Water, Chocolate and Silver Tassie
The actions of Pedro (Marco Leonardi) and Tita (Lumi Cavazos), the lovers in this 1992 Mexican movie Like Water for Chocolate, directed by Alfonso Arau, cannot stand up to ethical scrutiny. Unable to marry Tita because in her family the youngest daughter must stay single to look after her parents, Pedro marries her oldest sister Rosaura (Yareli Arizmendi) to be near his true beloved. Tita too is not innocent, as she leads her kind doctor on, finally breaking their engagement to be with Pedro. But the film is not about ethics so much as it is a fable about an all-consuming love. It opens with Tita's great-niece retelling the romantic story as she has heard it from her mother. It is also about the stories that women, across generations, tell each other. The story, for instance, about having a box of matches inside each of us, that must be lighted one at a time. If lit all at once by an overwhelming passion, the conflagration will kill us, as it does to Pedro and Tita when they finally consummate their love.
Reinforcing that framework of women's transmission is the food motif. Tita discovers that she has the power to infuse her cooking with her emotions. As Saleem discovers too in Midnight's Children, this power is more passive than active. It is the power of the helpless. The really powerful in the movie is family custom, represented by the matriarch (Regina Torné). This is a male perspective, I think, but the male director identifies at least in part with Tita who ultimately finds the courage to rebel against tradition. The middle sister Gertrudis (charismatic Claudette Maillé) runs away naked with a soldier and returns as a commander of men. In her the director gives a picture of the strong independent woman that feminists like me admire, but he is also saying, I think, that he is not Gertrudis. He is Tita who cooks and cries.

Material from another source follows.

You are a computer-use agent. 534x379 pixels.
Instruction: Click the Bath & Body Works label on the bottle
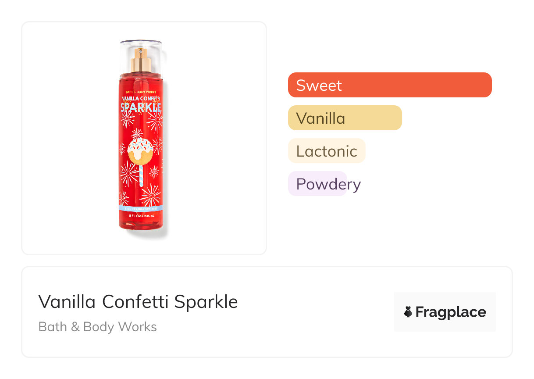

The cinematography is beautiful, with a fiery red and orange palette. The food preparation is finely observed. The supporting cast is very good.
*
The Silver Tassie, written by Seán O’Casey, is a protest against war, specifically, World War I, but it does not want anything to do with pity. It eschews character development, the most common means of eliciting pity. As Frank McGuinness writes in the program note, "The demands of this experiment also ensure that O'Casey keep in creative check that response so readily, too readily, available to any contemplating the waste of The Great War--pity for the dead, pity for the doomed, pity for the unknown, unnamed mass of suffering human beings enduring this torture."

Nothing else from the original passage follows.